■ **Texte fourni**:
######
Des fouilles archéologiques racontent le quotidien du camp de concentration du Struthof

Réalisés dans le cadre d’importants travaux de restauration, des sondages archéologiques achevés mardi au Struthof (Bas-Rhin), seul camp de concentration installé sur le territoire français, ont mis en évidence des éléments du quotidien des geôliers nazis.

"Même si ce ne sont que des objets anodins, des boutons de manchette ou de pantalon, c’est déjà énorme, car cela donne une chair et une présence aux bourreaux", explique Frédérique Neau-Dufour, directrice du Centre européen du résistant déporté (CERD), lieu de mémoire érigé à l’entrée du camp de Natzweiler-Struthof.

D’avril 1941 à septembre 1944, le camp, construit en Alsace annexée sur le site d’une station touristique de montagne, a reçu quelque 17.000 déportés, 52.000 en tenant compte de la nébuleuse d’annexes regroupées de part et d’autre du Rhin. Près de 22.000 y sont morts.

Au pied de l’imposant mémorial national de la déportation qui leur rend hommage et surplombe le camp, une tranchée d’une soixantaine de mètres, creusée par une équipe d’archéologues alsaciens, a permis de localiser une baraque administrative utilisée par les officiers SS.

Un fragment de sol, une canalisation et un pilier de béton, découverts à plusieurs mètres de profondeur, sont les seuls vestiges du bâtiment, détruit par les alliés lorsqu’ils transformèrent le camp en centre pénitencier pour la détention de civils allemands et de Français accusés de collaboration de 1944 à 1949.

Lors des fouilles, "des objets intimement liés au quotidien des SS" ont fait surface, raconte Alexandre Bolly, archéologue responsable du chantier.

De la monnaie allemande, des éléments d’uniformes, des couverts et de la vaisselle sont désormais exposés sous verre au sein du CERD comme autant de témoignages de la vie du camp.

"En Pologne, la première intervention archéologique à Auschwitz-Birkenau a été menée en 1967. À Sobibor, c’est toute la chaîne opératoire de la mort de masse qui a pu être mise en lumière grâce à l’archéologie. Nous sommes vraiment en retard en France", note Michaël Landolt, archéologue pour la Direction régionale des affaires culturelles (DRAC) Grand Est.

"Face aux destructions d’archives opérées par les nazis afin d’effacer les traces de leurs crimes, l’archéologie peut permettre de combler les lacunes de la documentation", estime-t-il.

Masque à gaz

Au Struthof, les recherches se sont étalées sur une semaine et 3.000 m² le long des flancs escarpés de la montagne où des déportés politiques, des juifs, des tziganes et des homosexuels venus de toute l’Europe ont été détenus dans des conditions effroyables, à plus de 800 mètres d’altitude.

Outre la localisation du baraquement administratif, le diagnostic archéologique a mis en évidence des travaux de renforcement effectués sur un mirador et révélé des pierres de la route originelle menant à l’entrée principal.
######
■ **Données recueillies**:
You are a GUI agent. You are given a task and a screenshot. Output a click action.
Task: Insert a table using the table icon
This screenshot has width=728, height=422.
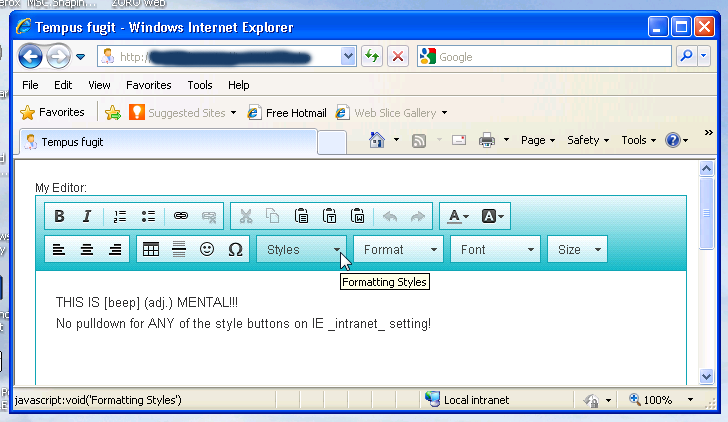pos(151,250)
######
■ **Explorer le texte**:
1 – Recopiez à l'identique le passage de l'article sur les fouilles du Struthof qui commence par "Des fouilles archéologiques" et se termine par "des geôliers nazis.".
2 – D'après l'article sur les fouilles du Struthof, sur quelle durée les recherches se sont-elles étalées ?

■ **Réponses attendues**:
1 –
Des fouilles archéologiques racontent le quotidien du camp de concentration du Struthof

Réalisés dans le cadre d’importants travaux de restauration, des sondages archéologiques achevés mardi au Struthof (Bas-Rhin), seul camp de concentration installé sur le territoire français, ont mis en évidence des éléments du quotidien des geôliers nazis.

2 – Sur une semaine.